Most people would agree that social care policy should be based on good, sound evidence. And most would accept that once politics and funding swim into view that is a lot easier said than done.
Former social care minister Paul Burstow can certainly testify to that. Burstow, a Liberal Democrat MP until the 2015 election, was one of the chief authors of the widely admired Care Act, which came into force earlier this year. From the time he was appointed as care minister in 2010 the act was one of his top priorities and he was keen to ensure its provisions were based on robust research as well as close consultation with those involved, including service users and carers.
For once, political differences between the two coalition partners, the Conservatives and Lib Dems, were not a big issue. Indeed, the legislation benefited from the fact social care didn’t loom large on the political agenda, says Burstow: “It managed to make its way through the government process relatively unscathed and unnoticed.”
But the elephant in the room was, inevitably, funding. “Money was always a factor and it was important to avoid creating new burdens at a time of austerity. We had to satisfy ourselves that the impact of this legislation wouldn’t necessarily load additional costs on the system,” Burstow said.
Yet funding issues now look to be threatening some of the central tenets of the act. Many local authorities are interpreting provisions such as carers’ assessments very conservatively to avoid added costs. Most critically, the government has effectively abandoned a key proposal: the £72,000 cap on care home fees.
Burstow believes by doing this the government has missed a golden opportunity not only to address an injustice but to make contact with the wider population and establish their care needs much earlier. “Unless these aspects of their needs are known to local authorities and the NHS it’s very hard to plan properly.”
The story of the Care Act underlines the complex mix of ingredients that feed into policy-making at both national and local government level.
Martin Knapp, director of the Personal Social Services Research Unit , says in his experience the Department of Health is more committed than most departments to basing decisions on sound evidence. But he still encounters initiatives where he wonders “where on earth did that come from? What is the evidence in support of that?” he says.
One familiar ploy is to make the research fit the policy rather than vice-versa. Knapp recalls having a bitter argument with a minister when his team’s report on a key initiative didn’t produce the findings the minister wanted.
Calls for cost-effectiveness also loom large. Knapp says he and his colleagues are often told: “We think it’s very good in terms of improved quality of life but what does it cost and is it worth it?’ he says. “That economic dimension is perfectly legitimate but it mustn’t trump the evidence from other sources.”
It is also true that the research base in some areas of social care is not that strong. A National Audit Office report in 2014 suggested that evidence for cost-effectiveness in social care services was much weaker than for health care. Even when drawing up the Care Act, Burstow found that evidence supporting the effectiveness of preventative programmes was “patchy” at best.
Knapp says much of telecare remains an “evidence-light” area, despite all the hype.
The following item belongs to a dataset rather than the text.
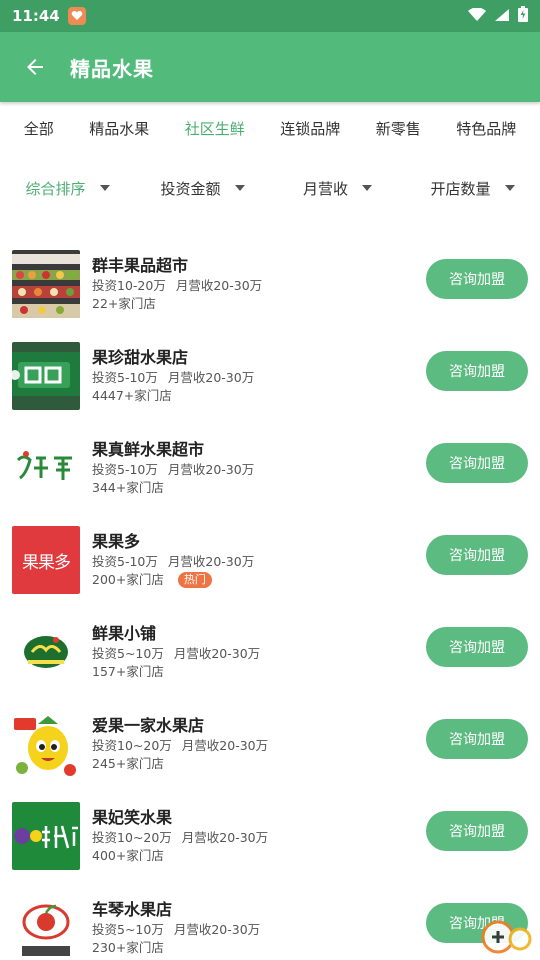 This screenshot has width=540, height=960. Describe the element at coordinates (270, 284) in the screenshot. I see `list-item: 群丰果品超市 投资10-20万 月营收20-30万 22+家门店 咨询加盟` at that location.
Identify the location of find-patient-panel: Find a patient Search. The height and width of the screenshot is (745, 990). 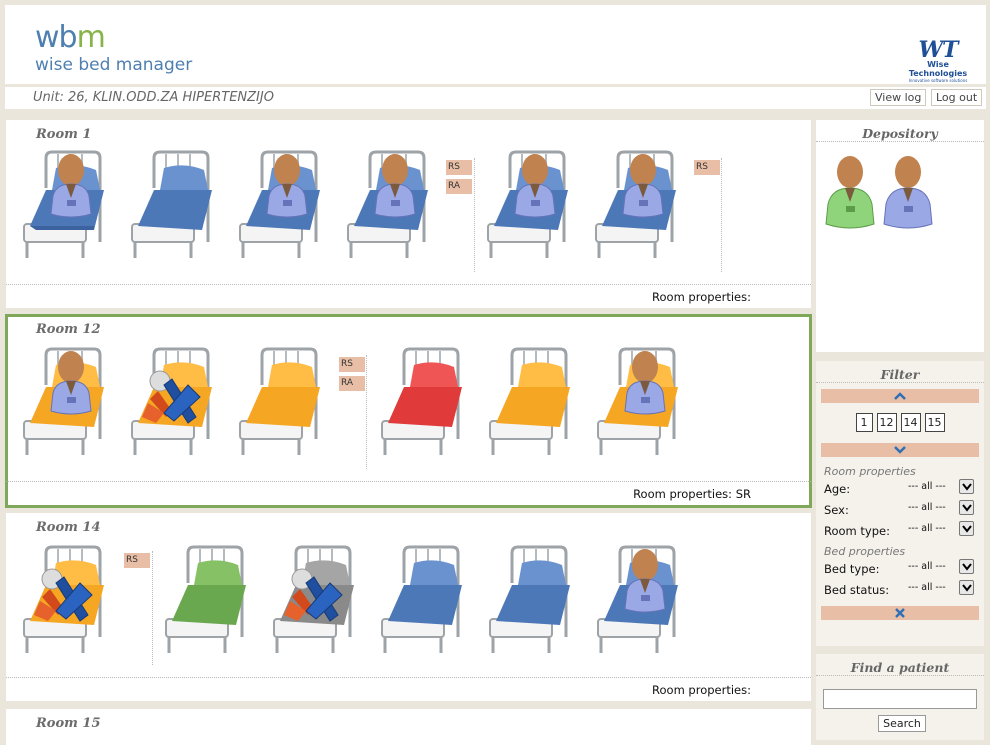
(900, 697).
Even health and social-care integration – while having obvious benefits – has a limited research base. “It tends to be quite localised and it isn’t always clear how generalisable these examples can be. How much does success rely on charismatic individuals and particular configurations, for example?”
Dez Holmes, director of Research in Practice, suggests that research by itself will always have limited value. Her organisation works with local authorities and the voluntary sector to foster what she calls evidence-informed practice, a triangulation approach that combines conventional research with input from practitioners and service users.
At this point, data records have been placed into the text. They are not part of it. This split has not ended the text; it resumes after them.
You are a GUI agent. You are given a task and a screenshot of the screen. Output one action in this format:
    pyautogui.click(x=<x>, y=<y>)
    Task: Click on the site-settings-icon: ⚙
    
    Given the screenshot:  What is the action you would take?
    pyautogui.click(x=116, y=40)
The Making Safeguarding Personal policy, based on a large body of research and fieldwork as well as extensive piloting in local authorities as part of the Care Act implementation, is an example of how this approach can improve practice, she says.
The policy aims to improve service user involvement in choices about their care. Three London boroughs – Westminster, Kensington and Chelsea and Hammersmith and Fulham – ran a whole systems pilot earlier this year and are already seeing positive results among both staff and users. It has also engendered an ongoing programme to collect feedback from users and frontline staff.
Holmes is nevertheless concerned that the growing financial pressures on local government increase the demands for quick fixes as opposed to considered, evidence-based policies.
“If social policy exists in a climate of blame, then the pressure to fix things quickly, or assume they’re broken, stops us making rational decisions,” she says. “None of us makes the best decisions when we’re under the cosh.”
She also points out that it’s a lot easier to believe in evidence-informed policies when you already agree with the evidence. “It doesn’t matter whether you’re an individual or a minister driving through a policy, you have to be aware that your values come into play.”
And it’s important to realise that when research is about human behaviour, as in social care, it can be messy and provisional in nature. “It’s not just what works, it’s what works best for who and in what circumstances. There’s a need for research literacy, not just research compliance.”